__ABOUT THIS TASK__: Set out exactly, line by line, the stretch of data below that begins at the line containing "Instruction: Select the Kernel" and ends at the line containing "Given: Click the University", with both ends kept.

[Stored entries]
____

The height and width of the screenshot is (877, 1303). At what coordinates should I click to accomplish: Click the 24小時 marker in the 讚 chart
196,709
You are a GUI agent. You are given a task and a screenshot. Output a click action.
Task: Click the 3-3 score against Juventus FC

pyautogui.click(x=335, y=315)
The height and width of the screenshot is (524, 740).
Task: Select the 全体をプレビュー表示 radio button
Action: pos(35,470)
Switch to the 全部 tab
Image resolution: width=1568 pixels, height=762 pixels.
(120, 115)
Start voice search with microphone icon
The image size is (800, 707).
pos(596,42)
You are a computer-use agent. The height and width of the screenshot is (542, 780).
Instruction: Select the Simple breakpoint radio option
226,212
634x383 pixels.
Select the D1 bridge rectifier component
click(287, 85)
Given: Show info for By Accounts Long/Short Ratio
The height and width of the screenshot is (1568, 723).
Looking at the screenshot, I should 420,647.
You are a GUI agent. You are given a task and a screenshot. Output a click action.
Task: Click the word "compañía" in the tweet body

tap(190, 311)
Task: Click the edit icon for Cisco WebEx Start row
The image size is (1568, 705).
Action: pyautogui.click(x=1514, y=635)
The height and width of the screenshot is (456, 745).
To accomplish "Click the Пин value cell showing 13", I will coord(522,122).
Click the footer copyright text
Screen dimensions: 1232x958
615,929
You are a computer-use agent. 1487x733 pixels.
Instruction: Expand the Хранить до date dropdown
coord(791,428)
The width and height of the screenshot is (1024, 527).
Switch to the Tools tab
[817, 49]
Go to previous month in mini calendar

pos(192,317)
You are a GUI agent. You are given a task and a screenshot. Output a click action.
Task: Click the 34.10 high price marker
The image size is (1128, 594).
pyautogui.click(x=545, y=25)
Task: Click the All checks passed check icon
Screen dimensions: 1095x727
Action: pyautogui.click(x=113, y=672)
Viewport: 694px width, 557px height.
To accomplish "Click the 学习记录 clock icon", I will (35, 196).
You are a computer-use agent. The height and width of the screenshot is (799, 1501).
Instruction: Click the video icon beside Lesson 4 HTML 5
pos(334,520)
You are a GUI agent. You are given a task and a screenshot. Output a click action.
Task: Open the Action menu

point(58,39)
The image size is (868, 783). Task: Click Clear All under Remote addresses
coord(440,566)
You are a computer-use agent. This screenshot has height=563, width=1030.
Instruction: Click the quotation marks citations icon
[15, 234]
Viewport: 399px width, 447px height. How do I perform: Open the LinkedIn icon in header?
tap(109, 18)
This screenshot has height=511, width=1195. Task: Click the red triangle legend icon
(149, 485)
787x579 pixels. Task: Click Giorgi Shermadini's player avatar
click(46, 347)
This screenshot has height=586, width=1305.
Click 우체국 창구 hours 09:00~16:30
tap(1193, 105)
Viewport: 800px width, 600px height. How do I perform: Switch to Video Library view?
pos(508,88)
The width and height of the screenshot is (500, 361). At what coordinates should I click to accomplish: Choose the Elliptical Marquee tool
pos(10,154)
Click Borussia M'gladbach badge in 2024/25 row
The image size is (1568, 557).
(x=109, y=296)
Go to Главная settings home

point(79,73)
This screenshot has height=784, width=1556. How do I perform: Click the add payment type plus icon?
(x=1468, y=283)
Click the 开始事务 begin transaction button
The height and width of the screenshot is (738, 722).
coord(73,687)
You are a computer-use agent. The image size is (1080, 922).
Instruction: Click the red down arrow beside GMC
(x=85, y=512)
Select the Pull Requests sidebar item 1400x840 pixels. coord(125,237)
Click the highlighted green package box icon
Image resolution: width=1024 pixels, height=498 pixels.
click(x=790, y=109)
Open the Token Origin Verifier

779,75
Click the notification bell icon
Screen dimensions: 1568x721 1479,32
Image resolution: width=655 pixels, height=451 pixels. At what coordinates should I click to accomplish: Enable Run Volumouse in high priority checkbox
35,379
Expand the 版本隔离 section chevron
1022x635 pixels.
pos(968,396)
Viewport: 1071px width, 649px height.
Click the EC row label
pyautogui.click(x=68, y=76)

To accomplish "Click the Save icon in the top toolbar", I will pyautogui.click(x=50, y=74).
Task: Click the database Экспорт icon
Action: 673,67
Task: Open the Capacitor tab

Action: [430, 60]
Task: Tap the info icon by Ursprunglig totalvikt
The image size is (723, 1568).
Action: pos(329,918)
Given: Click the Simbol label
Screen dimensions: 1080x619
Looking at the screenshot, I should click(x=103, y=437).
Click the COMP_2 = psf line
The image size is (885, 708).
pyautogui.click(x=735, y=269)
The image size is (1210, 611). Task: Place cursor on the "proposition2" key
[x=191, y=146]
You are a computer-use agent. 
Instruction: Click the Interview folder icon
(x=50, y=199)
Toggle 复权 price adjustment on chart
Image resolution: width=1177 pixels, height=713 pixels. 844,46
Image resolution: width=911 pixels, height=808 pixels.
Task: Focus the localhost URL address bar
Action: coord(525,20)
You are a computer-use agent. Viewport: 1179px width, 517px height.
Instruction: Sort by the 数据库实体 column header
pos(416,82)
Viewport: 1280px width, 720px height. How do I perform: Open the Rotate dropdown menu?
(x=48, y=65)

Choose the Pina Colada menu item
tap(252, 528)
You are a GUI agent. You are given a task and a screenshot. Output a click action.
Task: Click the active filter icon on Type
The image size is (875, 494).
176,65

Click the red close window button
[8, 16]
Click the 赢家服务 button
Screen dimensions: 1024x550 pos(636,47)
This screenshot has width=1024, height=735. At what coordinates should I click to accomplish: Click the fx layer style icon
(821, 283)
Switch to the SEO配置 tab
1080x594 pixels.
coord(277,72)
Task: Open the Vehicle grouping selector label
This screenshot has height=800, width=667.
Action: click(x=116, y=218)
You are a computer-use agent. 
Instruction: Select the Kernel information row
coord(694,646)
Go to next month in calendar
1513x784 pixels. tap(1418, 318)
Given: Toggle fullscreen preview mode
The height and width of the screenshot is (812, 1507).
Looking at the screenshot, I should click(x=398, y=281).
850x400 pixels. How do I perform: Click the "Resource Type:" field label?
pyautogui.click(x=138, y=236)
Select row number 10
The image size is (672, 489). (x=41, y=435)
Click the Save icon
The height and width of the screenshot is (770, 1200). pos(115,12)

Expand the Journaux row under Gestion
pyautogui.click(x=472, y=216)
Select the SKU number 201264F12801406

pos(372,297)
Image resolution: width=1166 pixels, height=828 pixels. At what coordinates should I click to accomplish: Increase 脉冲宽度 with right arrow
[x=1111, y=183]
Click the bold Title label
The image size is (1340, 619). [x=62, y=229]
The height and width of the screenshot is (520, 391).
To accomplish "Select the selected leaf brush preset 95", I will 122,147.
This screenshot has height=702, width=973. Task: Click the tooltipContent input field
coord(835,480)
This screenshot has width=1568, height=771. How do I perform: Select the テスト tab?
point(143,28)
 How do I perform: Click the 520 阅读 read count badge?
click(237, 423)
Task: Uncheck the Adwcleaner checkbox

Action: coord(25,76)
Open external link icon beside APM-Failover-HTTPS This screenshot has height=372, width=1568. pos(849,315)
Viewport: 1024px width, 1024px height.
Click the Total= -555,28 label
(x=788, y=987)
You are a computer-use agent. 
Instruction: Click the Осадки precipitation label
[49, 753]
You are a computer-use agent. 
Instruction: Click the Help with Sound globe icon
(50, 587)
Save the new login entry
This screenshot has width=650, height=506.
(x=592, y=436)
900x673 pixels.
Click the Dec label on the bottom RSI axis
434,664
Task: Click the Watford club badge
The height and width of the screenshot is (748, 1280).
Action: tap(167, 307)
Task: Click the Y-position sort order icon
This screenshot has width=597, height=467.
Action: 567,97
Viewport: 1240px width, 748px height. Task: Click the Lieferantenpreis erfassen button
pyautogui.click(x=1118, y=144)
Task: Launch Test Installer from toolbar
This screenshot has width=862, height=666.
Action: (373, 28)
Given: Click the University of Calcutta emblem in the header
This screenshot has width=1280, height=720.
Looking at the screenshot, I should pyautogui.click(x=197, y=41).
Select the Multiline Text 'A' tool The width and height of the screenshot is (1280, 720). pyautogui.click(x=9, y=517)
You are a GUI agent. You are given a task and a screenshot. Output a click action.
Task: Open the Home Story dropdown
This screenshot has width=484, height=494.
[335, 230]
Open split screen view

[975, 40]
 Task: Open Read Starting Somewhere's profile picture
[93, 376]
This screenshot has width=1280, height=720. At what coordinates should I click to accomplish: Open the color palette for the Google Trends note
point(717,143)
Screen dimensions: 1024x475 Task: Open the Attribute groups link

____

__EXPECTED ANSWER__:
Instruction: Select the Kernel information row
coord(694,646)
Go to next month in calendar
1513x784 pixels. tap(1418, 318)
Given: Toggle fullscreen preview mode
The height and width of the screenshot is (812, 1507).
Looking at the screenshot, I should click(x=398, y=281).
850x400 pixels. How do I perform: Click the "Resource Type:" field label?
pyautogui.click(x=138, y=236)
Select row number 10
The image size is (672, 489). (x=41, y=435)
Click the Save icon
The height and width of the screenshot is (770, 1200). pos(115,12)

Expand the Journaux row under Gestion
pyautogui.click(x=472, y=216)
Select the SKU number 201264F12801406

pos(372,297)
Image resolution: width=1166 pixels, height=828 pixels. At what coordinates should I click to accomplish: Increase 脉冲宽度 with right arrow
[x=1111, y=183]
Click the bold Title label
The image size is (1340, 619). [x=62, y=229]
The height and width of the screenshot is (520, 391).
To accomplish "Select the selected leaf brush preset 95", I will 122,147.
This screenshot has height=702, width=973. Task: Click the tooltipContent input field
coord(835,480)
This screenshot has width=1568, height=771. How do I perform: Select the テスト tab?
point(143,28)
 How do I perform: Click the 520 阅读 read count badge?
click(237, 423)
Task: Uncheck the Adwcleaner checkbox

Action: coord(25,76)
Open external link icon beside APM-Failover-HTTPS This screenshot has height=372, width=1568. pos(849,315)
Viewport: 1024px width, 1024px height.
Click the Total= -555,28 label
(x=788, y=987)
You are a computer-use agent. 
Instruction: Click the Осадки precipitation label
[49, 753]
You are a computer-use agent. 
Instruction: Click the Help with Sound globe icon
(50, 587)
Save the new login entry
This screenshot has width=650, height=506.
(x=592, y=436)
900x673 pixels.
Click the Dec label on the bottom RSI axis
434,664
Task: Click the Watford club badge
The height and width of the screenshot is (748, 1280).
Action: tap(167, 307)
Task: Click the Y-position sort order icon
This screenshot has width=597, height=467.
Action: 567,97
Viewport: 1240px width, 748px height. Task: Click the Lieferantenpreis erfassen button
pyautogui.click(x=1118, y=144)
Task: Launch Test Installer from toolbar
This screenshot has width=862, height=666.
Action: (373, 28)
Given: Click the University of Calcutta emblem in the header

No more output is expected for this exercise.